• [YOUR INSTRUCTIONS]: Output each line of the data below as a Markdown table with the columns Row and Line, numbering the rows and skipping any blank lines. Leave the pictures out of your table.

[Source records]
▬▬▬▬▬▬

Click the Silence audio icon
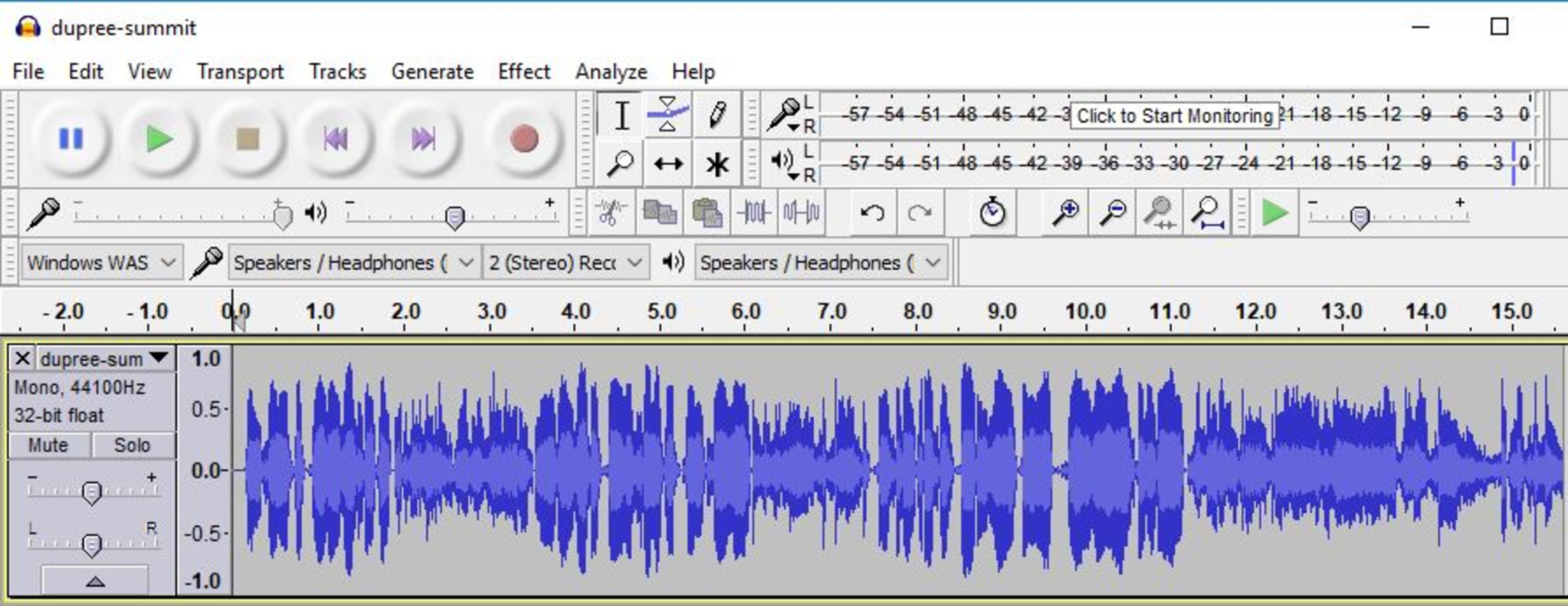Image resolution: width=1568 pixels, height=606 pixels. coord(801,213)
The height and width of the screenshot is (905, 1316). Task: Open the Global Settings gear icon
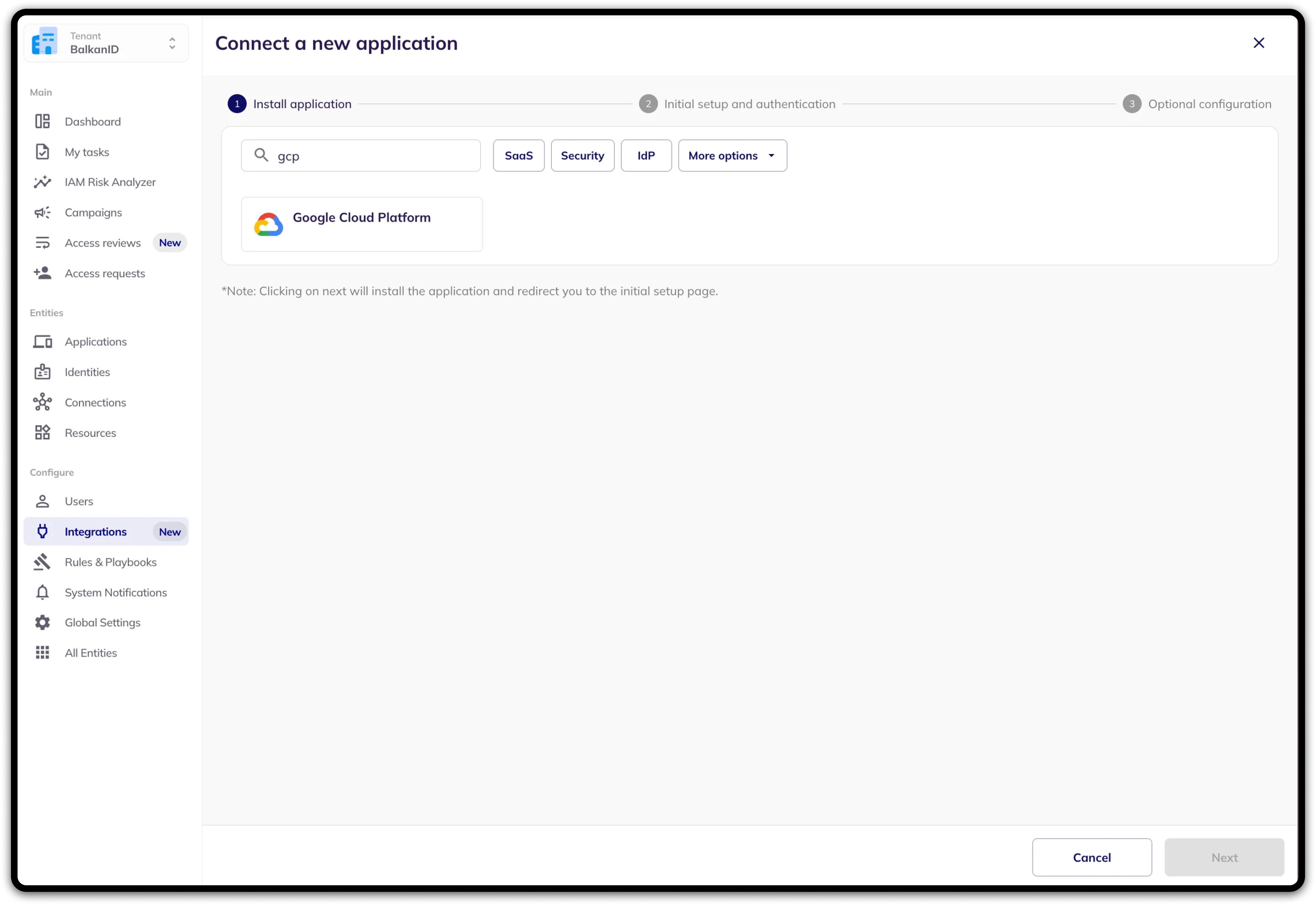[x=42, y=623]
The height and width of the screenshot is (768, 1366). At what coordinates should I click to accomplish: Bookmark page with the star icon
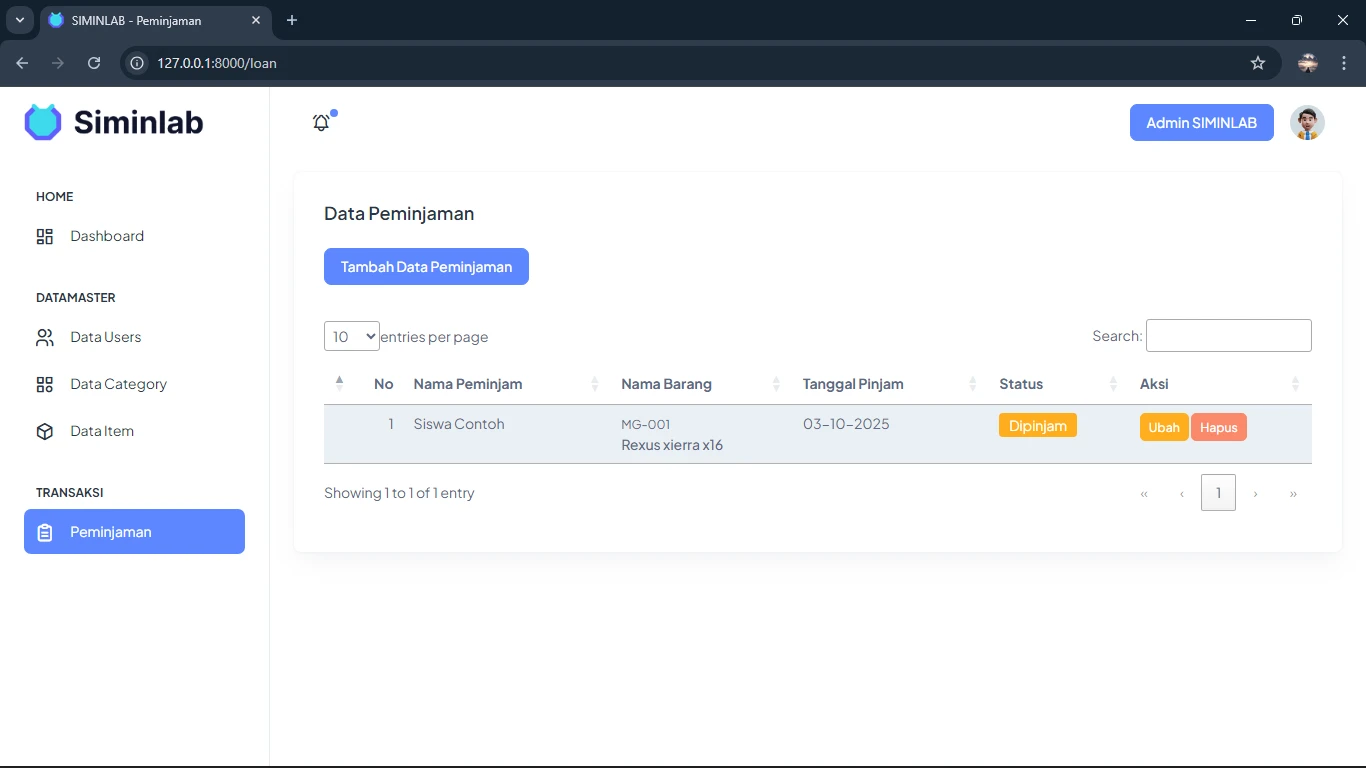(1258, 63)
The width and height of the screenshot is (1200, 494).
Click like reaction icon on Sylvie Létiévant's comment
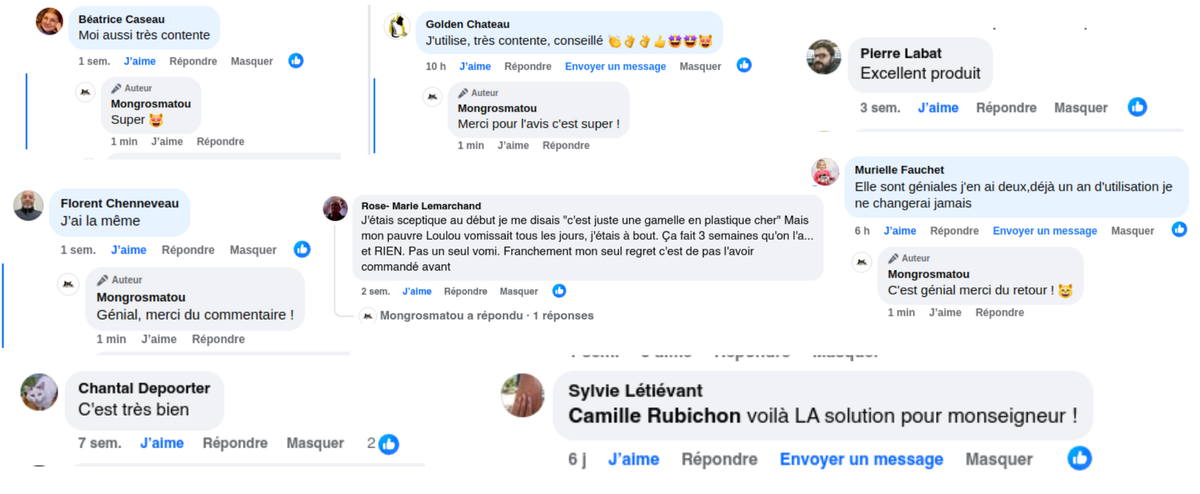pos(1079,459)
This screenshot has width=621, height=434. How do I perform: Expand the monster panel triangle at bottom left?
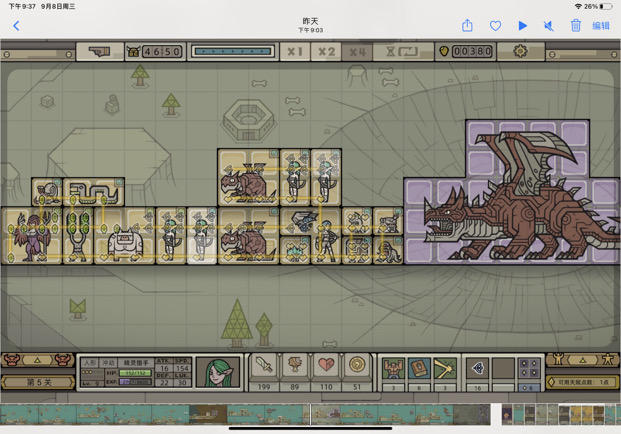pyautogui.click(x=37, y=360)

▬▬▬▬▬▬

• [ANSWER IN FULL]:
| Row | Line |
|---|---|
| 1 | Click the Silence audio icon |
| 2 | Image resolution: width=1568 pixels, height=606 pixels. coord(801,213) |
| 3 | The height and width of the screenshot is (905, 1316). Task: Open the Global Settings gear icon |
| 4 | [x=42, y=623] |
| 5 | The height and width of the screenshot is (768, 1366). At what coordinates should I click to accomplish: Bookmark page with the star icon |
| 6 | (1258, 63) |
| 7 | The width and height of the screenshot is (1200, 494). |
| 8 | Click like reaction icon on Sylvie Létiévant's comment |
| 9 | pos(1079,459) |
| 10 | This screenshot has width=621, height=434. How do I perform: Expand the monster panel triangle at bottom left? |
| 11 | pyautogui.click(x=37, y=360) |